(SUPPLIED DATA)

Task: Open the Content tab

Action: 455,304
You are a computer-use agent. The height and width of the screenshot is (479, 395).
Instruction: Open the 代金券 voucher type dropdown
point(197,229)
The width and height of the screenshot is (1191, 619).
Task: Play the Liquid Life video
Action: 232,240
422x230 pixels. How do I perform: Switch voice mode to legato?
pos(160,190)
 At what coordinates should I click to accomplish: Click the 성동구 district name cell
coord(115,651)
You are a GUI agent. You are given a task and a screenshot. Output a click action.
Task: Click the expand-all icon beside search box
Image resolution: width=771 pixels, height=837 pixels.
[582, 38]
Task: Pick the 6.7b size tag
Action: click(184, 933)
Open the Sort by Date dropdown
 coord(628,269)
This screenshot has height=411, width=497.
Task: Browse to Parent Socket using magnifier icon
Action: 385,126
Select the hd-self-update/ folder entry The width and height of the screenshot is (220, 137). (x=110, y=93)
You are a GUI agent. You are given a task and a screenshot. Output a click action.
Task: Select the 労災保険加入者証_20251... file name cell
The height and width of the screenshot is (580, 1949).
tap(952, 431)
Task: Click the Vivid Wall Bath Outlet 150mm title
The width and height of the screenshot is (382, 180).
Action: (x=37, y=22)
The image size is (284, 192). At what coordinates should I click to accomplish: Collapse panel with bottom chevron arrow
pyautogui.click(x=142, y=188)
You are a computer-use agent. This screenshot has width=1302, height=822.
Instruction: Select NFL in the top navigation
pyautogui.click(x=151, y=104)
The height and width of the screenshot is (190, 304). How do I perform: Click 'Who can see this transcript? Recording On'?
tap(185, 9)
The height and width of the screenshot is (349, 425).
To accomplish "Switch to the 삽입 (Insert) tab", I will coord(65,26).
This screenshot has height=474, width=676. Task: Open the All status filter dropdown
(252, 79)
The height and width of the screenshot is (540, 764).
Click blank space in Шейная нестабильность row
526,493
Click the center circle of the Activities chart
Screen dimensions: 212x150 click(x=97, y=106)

(End SUPPLIED DATA)

AIM OF THE TASK
Report every line in the data that holds "computer", copying each one.

ANSWER BELOW
You are a computer-use agent. The height and width of the screenshot is (479, 395).
You are a computer-use agent. This screenshot has width=1302, height=822.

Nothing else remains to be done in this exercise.